____ DATASET CONTENT

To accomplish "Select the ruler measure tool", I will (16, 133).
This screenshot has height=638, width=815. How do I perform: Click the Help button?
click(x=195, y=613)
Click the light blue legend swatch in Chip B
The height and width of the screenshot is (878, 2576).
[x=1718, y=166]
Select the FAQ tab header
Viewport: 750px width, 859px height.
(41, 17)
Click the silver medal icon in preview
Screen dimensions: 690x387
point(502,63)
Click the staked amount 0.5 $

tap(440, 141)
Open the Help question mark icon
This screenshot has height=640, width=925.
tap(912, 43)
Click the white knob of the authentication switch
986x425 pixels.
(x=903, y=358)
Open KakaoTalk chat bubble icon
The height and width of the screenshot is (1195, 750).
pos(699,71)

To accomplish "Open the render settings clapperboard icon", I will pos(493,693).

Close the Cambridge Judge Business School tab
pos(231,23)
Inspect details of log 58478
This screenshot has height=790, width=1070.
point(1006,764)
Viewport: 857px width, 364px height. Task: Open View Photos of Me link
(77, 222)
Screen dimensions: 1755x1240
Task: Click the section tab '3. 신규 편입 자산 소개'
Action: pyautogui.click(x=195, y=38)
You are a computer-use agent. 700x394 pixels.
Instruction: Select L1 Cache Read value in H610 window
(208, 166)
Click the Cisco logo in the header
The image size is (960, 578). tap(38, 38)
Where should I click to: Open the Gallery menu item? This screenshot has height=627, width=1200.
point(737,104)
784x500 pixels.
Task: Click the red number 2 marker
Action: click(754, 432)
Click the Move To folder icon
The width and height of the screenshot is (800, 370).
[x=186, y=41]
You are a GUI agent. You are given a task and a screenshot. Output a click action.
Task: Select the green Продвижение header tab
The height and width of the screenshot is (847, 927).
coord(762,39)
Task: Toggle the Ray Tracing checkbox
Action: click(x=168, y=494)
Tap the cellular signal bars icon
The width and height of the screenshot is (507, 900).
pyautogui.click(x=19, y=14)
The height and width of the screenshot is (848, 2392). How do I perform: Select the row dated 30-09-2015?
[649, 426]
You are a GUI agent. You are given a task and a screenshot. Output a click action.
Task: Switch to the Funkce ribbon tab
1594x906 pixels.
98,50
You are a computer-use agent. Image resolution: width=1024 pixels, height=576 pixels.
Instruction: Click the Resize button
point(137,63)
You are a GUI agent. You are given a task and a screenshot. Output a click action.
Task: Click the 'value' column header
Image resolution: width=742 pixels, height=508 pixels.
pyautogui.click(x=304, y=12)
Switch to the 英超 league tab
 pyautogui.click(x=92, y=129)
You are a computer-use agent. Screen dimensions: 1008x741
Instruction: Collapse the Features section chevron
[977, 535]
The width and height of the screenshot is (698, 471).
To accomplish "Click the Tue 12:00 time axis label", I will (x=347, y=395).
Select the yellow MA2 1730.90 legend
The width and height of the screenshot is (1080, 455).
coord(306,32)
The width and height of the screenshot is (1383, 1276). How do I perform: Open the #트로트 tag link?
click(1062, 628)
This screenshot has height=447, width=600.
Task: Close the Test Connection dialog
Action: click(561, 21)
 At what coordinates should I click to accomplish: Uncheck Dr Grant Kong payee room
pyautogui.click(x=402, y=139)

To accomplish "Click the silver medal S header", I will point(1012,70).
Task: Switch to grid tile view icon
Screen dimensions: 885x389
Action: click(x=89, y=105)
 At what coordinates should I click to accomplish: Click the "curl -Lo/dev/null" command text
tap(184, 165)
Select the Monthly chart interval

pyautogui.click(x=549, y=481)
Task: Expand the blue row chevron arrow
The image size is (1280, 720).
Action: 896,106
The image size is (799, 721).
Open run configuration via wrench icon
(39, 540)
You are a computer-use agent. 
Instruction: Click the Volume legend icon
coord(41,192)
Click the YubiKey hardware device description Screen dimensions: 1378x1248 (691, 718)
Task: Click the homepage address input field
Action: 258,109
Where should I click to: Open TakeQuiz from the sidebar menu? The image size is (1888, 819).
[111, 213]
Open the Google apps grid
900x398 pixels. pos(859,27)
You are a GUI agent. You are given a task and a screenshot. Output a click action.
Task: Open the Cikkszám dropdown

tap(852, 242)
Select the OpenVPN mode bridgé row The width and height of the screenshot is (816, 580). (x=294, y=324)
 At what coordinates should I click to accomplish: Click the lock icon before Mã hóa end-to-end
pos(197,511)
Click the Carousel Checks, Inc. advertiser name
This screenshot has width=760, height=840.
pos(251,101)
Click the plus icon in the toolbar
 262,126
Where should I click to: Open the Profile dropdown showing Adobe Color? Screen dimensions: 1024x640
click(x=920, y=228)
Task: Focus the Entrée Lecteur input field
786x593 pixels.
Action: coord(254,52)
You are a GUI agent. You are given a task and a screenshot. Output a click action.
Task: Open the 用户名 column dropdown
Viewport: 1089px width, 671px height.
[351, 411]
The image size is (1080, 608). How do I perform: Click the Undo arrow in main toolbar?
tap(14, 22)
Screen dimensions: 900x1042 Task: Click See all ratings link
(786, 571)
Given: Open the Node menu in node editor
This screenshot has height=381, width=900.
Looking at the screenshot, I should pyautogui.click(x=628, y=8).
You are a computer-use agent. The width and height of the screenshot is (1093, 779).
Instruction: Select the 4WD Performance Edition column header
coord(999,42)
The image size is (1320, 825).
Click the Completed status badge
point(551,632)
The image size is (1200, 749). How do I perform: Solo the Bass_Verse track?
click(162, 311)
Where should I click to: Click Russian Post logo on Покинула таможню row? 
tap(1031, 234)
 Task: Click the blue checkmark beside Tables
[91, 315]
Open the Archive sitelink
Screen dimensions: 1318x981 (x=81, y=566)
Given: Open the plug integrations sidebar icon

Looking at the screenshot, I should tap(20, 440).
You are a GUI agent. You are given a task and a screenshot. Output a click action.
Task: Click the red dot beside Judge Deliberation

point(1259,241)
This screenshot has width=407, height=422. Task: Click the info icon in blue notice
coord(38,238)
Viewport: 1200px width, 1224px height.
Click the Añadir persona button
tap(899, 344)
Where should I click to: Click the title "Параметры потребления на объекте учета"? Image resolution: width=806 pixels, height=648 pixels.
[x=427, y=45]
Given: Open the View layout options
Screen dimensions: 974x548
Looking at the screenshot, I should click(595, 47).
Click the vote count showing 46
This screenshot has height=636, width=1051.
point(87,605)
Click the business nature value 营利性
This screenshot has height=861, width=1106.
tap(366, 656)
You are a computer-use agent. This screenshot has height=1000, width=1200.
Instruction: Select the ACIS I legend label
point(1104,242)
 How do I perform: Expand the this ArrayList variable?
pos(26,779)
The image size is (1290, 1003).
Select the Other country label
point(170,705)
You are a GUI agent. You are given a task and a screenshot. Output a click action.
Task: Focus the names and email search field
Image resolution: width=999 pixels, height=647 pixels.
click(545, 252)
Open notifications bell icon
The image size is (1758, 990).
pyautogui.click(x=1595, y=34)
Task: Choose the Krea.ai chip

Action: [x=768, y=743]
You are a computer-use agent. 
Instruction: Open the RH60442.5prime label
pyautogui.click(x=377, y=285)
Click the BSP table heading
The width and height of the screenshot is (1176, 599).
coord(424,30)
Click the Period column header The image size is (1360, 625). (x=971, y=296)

________

* EXERCISE
If a line above contains the word "medal", it counts; state how many lines count, and nothing more.

* REPLY
2